Au vu de telles manifestations, nous nous sommes intéressés à l’impact psychologique qu’ont bien pu avoir les attentats et les événements post-Charlie pour provoquer tant d’émotion à une échelle aussi large. Pour ce faire, nous avons posé trois questions à Etienne Vermeiren, psychologue au sein des Instituts Universitaires de Saint-Luc/UCL et spécialiste des troubles dits traumatogènes.

La starification des victimes pose problème, mais il y a un phénomène que je trouve d'autant plus inquiétant: la starification des auteurs...

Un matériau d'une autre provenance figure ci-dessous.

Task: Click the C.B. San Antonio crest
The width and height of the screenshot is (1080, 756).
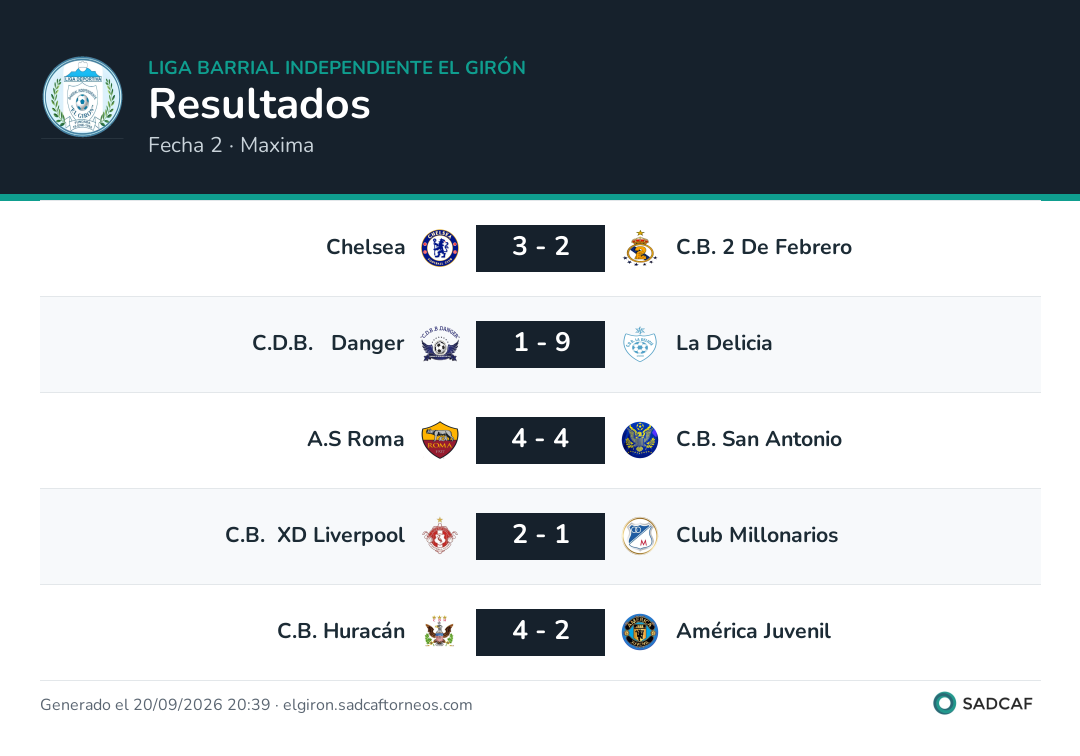Action: [640, 440]

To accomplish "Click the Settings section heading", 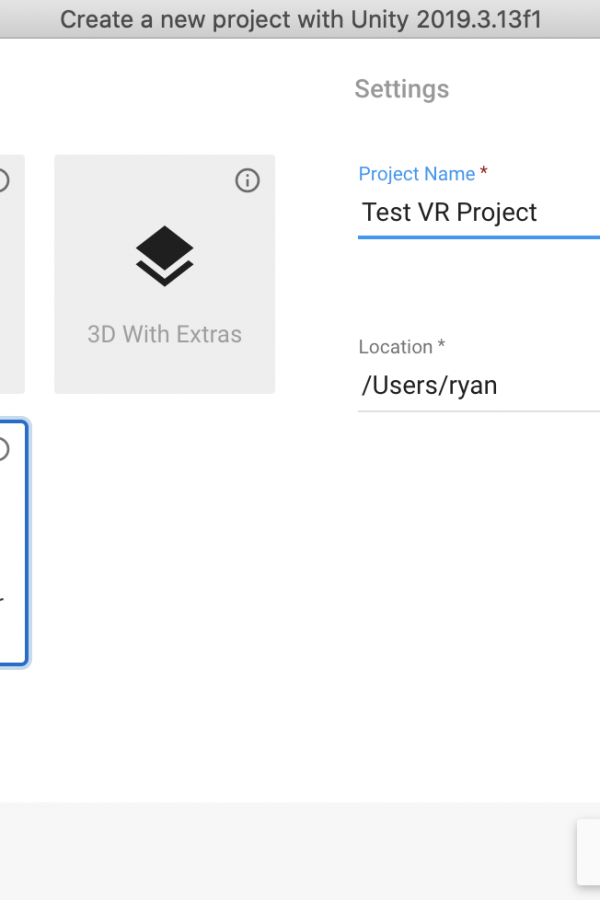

"Nous sommes tous Charlie", mais...

La psychose post-Charlie s’est faite très ressentir, principalement au sein du monde occidental. L’onde de choc propagée après les attaques a marqué bon nombre de personnes, dans un embrasement médiatique qu’on n’avait plus connu depuis le 11 septembre. On peut même parler d'un engouement inédit du point du vue des réseaux sociaux.

Néanmoins, les médias, quels qu’ils soient, ne sont pas systématiquement les responsables de cette « propagation » de la psychose. Pour ces « relais », l’intérêt public et le devoir d'informer priment. On peut discuter sur la forme et le ton employés par les producteurs d’informations. Mais il est important de préciser que ceux-ci n’ont pas accéléré la psychose et les amalgames. La responsabilité est ailleurs. Se sentir rassuré à la vue de militaires en rue, ou au contraire, si ceux-ci accentuent cette ambiance d’insécurité, est quelque chose de personnel. Chacun aura sa propre sensibilité, sa propre réaction. C’est évident, il y a et il y aura un après Charlie.